A UAE Employment Visa (also referred to as a UAE Work Visa or UAE residence visa issued under employment) is the official permit that allows a foreign national to live and work legally in the United Arab Emirates. Without it, you cannot take up employment in the country, regardless of what your employment contract says.
The key thing to understand from the outset is that the UAE employment visa is employer-sponsored. This means your UAE-based employer does not just hire you, they also legally sponsor your visa and take responsibility for your presence in the country. You cannot independently apply for a standard employment visa. It has to go through your employer.
For UK nationals, this is a bit different to how things work back home. In the UAE, your employer files the initial applications, pays most of the government fees, and handles the formal relationship with the relevant authorities. Your role is to provide the right documents, turn up for the required appointments, and follow the process in the right order.
The UAE Employment Visa from the UK process typically involves your employer applying on your behalf before you even get on a plane. Once certain approvals are in place, you enter the UAE on an entry permit, then complete the residency formalities once you are on the ground.

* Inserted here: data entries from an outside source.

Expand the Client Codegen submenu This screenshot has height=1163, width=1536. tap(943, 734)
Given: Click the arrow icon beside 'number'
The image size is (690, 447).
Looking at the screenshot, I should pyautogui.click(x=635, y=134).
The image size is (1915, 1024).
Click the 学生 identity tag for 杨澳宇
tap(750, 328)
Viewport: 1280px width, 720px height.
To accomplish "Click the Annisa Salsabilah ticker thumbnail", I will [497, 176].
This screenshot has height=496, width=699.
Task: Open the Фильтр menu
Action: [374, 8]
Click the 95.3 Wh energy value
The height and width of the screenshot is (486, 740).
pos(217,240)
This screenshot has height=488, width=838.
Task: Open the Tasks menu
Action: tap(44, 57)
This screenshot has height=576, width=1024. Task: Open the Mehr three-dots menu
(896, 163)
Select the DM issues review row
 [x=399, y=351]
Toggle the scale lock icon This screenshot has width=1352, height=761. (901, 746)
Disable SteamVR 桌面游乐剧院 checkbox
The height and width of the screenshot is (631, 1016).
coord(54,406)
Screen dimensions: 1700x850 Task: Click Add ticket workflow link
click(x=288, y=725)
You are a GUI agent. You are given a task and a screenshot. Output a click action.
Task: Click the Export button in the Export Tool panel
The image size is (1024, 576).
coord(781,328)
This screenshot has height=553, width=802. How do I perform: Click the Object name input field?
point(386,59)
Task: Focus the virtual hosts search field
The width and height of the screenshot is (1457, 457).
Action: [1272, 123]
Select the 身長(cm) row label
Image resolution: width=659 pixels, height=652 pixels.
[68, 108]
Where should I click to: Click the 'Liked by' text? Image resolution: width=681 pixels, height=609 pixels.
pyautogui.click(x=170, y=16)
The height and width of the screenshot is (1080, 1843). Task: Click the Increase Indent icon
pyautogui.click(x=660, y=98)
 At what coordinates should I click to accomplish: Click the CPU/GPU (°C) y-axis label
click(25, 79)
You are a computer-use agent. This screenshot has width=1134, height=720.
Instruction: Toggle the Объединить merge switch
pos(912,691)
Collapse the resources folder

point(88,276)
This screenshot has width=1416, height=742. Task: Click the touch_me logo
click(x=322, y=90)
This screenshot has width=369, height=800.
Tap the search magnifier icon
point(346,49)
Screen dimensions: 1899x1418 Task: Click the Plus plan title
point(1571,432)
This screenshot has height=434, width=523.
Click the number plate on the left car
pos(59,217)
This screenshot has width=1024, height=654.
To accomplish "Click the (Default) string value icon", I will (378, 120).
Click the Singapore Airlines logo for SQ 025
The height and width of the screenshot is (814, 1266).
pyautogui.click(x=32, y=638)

Not everyone relocating to the UAE needs the same type of visa, and getting this wrong at the start can cause delays or extra cost. Here is a plain-English breakdown of the main UAE work visa categories to help you figure out which route fits your situation.
Standard Employment Visa
This is the most common route for UK nationals who have accepted a job offer from a UAE company. Your employer (whether they are on the mainland or in a free zone) sponsors your visa, and the application goes through either the Ministry of Human Resources and Emiratisation (MOHRE) for mainland companies or the relevant free zone authority.
UAE Green Visa
Launched in 2022, the Green Visa is aimed at skilled professionals and freelancers who want to live and work in the UAE without needing a traditional employer sponsor. It offers a five-year residency and suits people who work independently or are transitioning between employers. You need to meet specific qualification and salary thresholds to qualify.
UAE Golden Visa
The Golden Visa is a long-term residency option (ten years, renewable) for investors, senior executives, scientists, and high-achieving professionals. It is not the right route for most people arriving on a standard job offer, but if you are moving into a very senior role or bringing significant investment, it may be worth exploring with a specialist.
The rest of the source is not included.